(Ed. Note: This was meant to go live before Oct. 31st, but was delayed due to a delay in editing from those of us on the editorial team. As this is a purely volunteer based site, real life comes first and sometimes we get too busy and fall behind. This is still relevant and worth a read though.)
Maid of Sker has crept past the Quiet Ones and onto the Xbox Gold lineup this month. This is of course just in time for Halloween. Set in the 1890s, at Sker Hotel on Sker Island, a fictional area of Wales, which is based on the real Sker House at Sker Point near Porthcawl in Wales. You play as Thomas Evans trying to save his love Elisabeth Williams from her sinister family. To save Elisabeth, you must tread lightly, exploring the hotel and grounds uncovering the Williams family secrets.
During development, the threat of legal action was made by the present owners of Sker house. It is the folklore of Sker House which is central to the game. Sker house is privately owned and the owners were not aware of the game until the announcement trailer a few years ago.
The plot of Maid of Sker is based on a local Welsh folk story and book of the same name. It has been embellished with local history and supposition regarding the Williams family. However, the main twist of the game forgoes the folk story and leans more into maritime mythology. Some may appreciate the deviation from the folk story. However, if people are familiar with the folktale’s ending it can leave them unsatisfied. Specifically referenced is the local history with regards to the wrecks which happened on Sker point.
Elisabeth is a fascinating character we see little of. As the player explores, they discover notes documenting her decline into despair as she uncovers revelations regarding her family. However, despite this we see her perseverance and desperate hope battling against her surroundings. Isaac meanwhile is incredibly nuanced. He is ruthless, driven and greedy. However, notes about his past reveal he was a good partner to Elisabeth’s mother and at one point did care for his daughter, father and brother.

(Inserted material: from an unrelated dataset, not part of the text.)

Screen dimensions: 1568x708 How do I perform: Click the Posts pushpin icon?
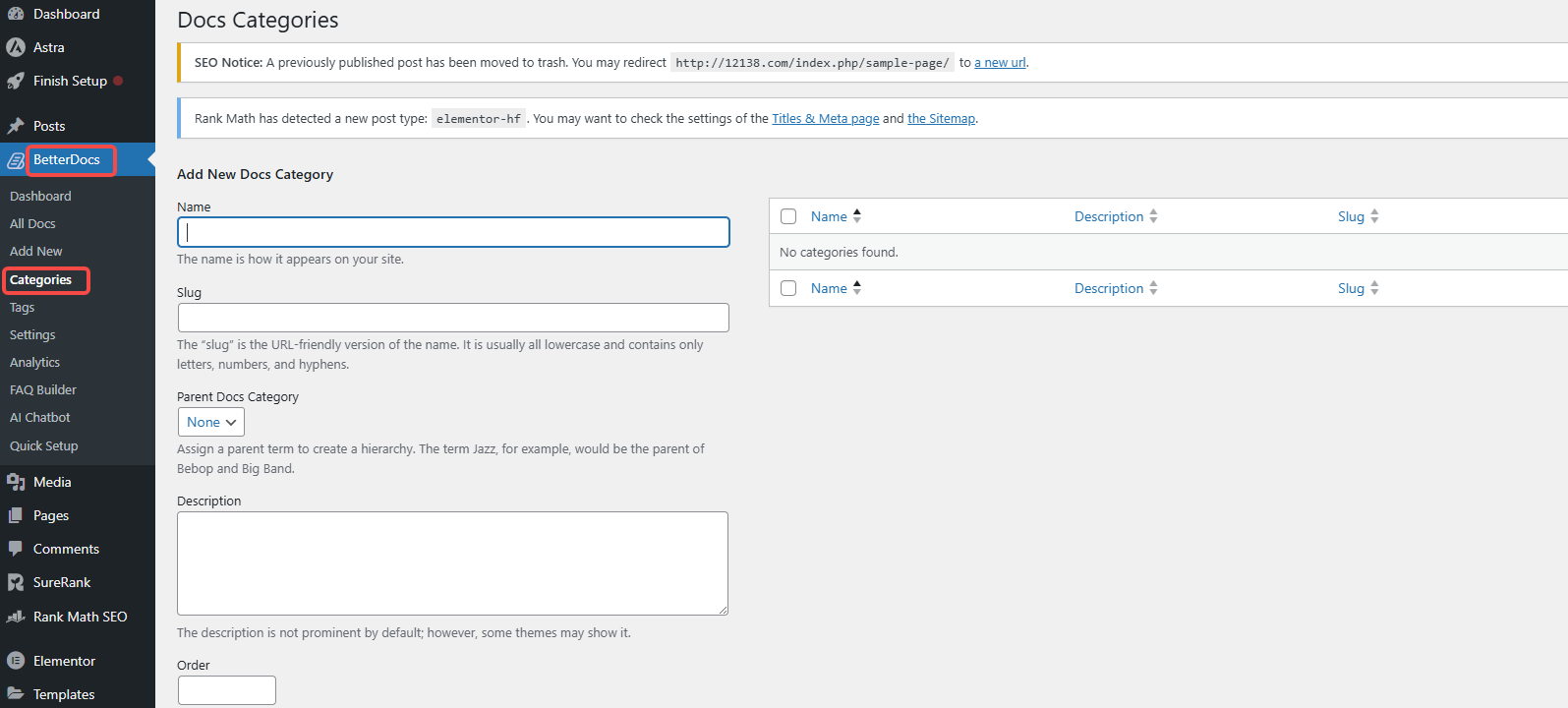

The game has one final twist, the ending is multiple choice. Depending on your character’s actions you can have either a good or bad ending. The game hints at which is which via the context notes and clues. The one ending is incredibly hopeful, while the other is ominous yet still bittersweet.
Maid of Sker’s gameplay seems to have been inspired by several games. The stealth mechanics are similar to the Outlast and Alien games with a focus on sneaking. The weapon with the limited ammo, special keys, safe rooms, item based saving and collection is very reminiscent of Resident Evil 1 and 2.

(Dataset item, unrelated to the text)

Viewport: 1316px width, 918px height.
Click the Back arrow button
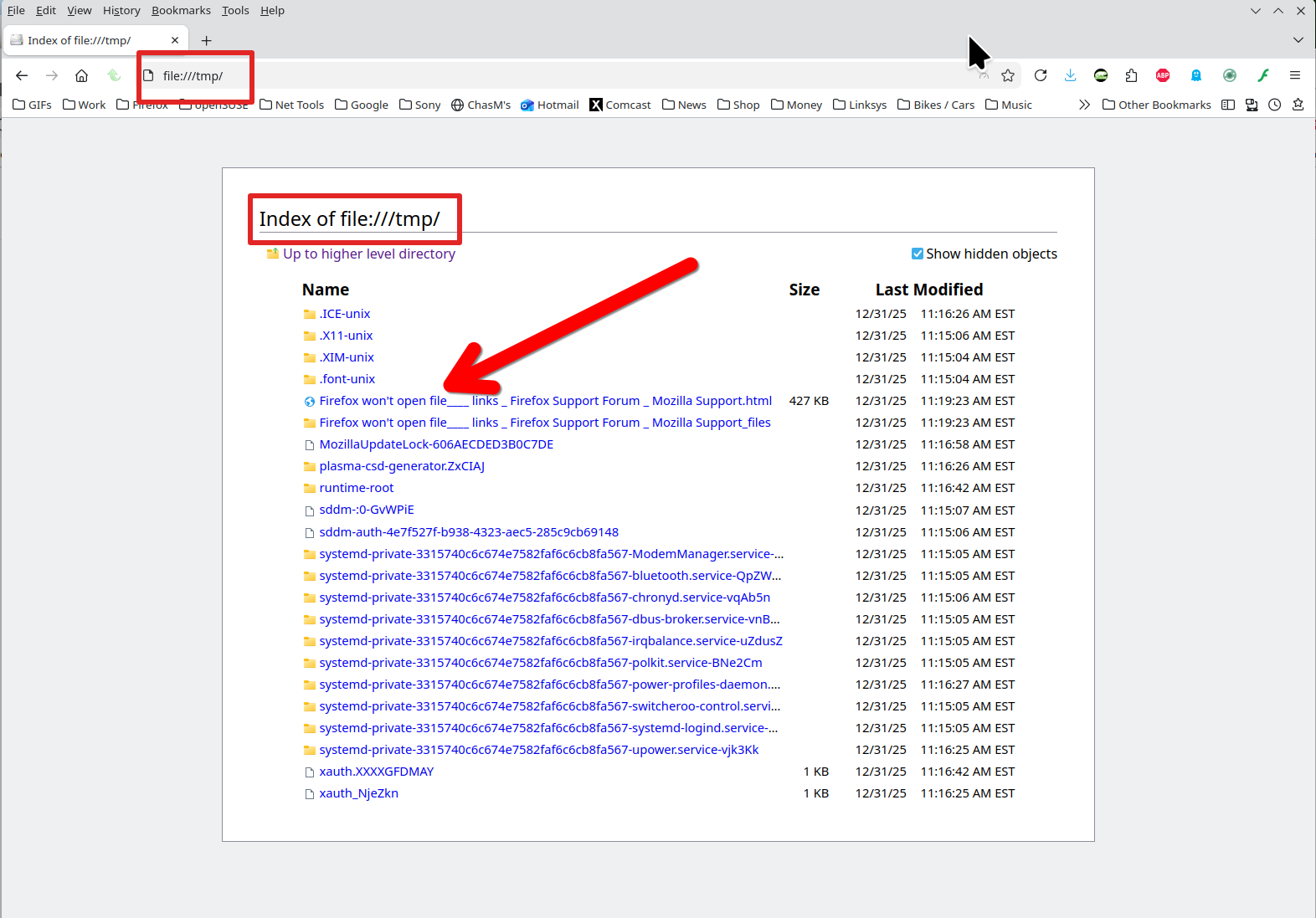click(x=22, y=75)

The primary way to progress the story is by using phonograph save points and answering the phone. There are notes scattered around the game which give context to the narrative. You can change your difficulty setting throughout the game. This stops the player from becoming frustrated by settings you chose at the start of the game. Delightfully, you can play the game with Welsh subtitles and menus. As this is a Welsh developer and a game set in Wales it’s nice to see the language recognized.
A bizarre gameplay disconnect is that you are hiding from monsters which can hear you breathe, yet they don’t notice a phone ringing. For the most part you can answer the phone, play instruments and listen to phonographs without issue. There is one particularly difficult section two-thirds of the way through the game which can be frustrating for some. You also may be shown a cut scene insisting upon urgency, and when it ends you can stand there and for the most part be unaffected.
When this game wants to be beautiful, it is gorgeous. The opening cutscene with you on a train traveling along the South Wales Coast to Sker Island gives justice to the Welsh landscape. As you approach Sker Hotel, it feels oppressive and foreboding.
Despite these few moments of beauty the game is otherwise bland or incredibly difficult to see. The darkness does make for good atmosphere in places. Yet, in a game where all your enemies are blind and thus light isn’t a problem you cannot pick up a lamp. While lanterns may destroy the atmosphere a little at least the player isn’t walking into a wall assuming it’s a corridor. Sadly, the game’s graphic settings are way too complicated to help with the darkness. It took a few dozen tweaks to be able to barely see in certain rooms.
Sound and Music
The soundtrack to this game is beautiful. The game features three Welsh songs. The song which is most prominently featured is Calon Lan, which is one of the most famous hymns in Wales. The reviewer is Welsh and may be biased. However, Tia Kalmaru’s singing is mesmerising and haunting.
As is Gareth Lumb’s soundtrack, which when utilised was incredibly enjoyable. During specific moments of the game the same line of Calon Lan is used. After a few of these movements the lack of variety to these lines is notable. There are sections of the game without sound to build tension. Unfortunately those sections are a little overused taking the player out of the game.
For as short as Maid of Sker is, the plot has enough twists to keep even people who know the Maid of Sker book or folk story are hooked. The music in the game is haunting and beautiful, even if there is an over reliance on Calon Lan. However, while the game is pretty in places it’s also very graphically dark and perpetuates this even if story-wise it makes little sense. While the psychological horror that is Maid of Sker may get to some players, others may enjoy this short and nuanced game.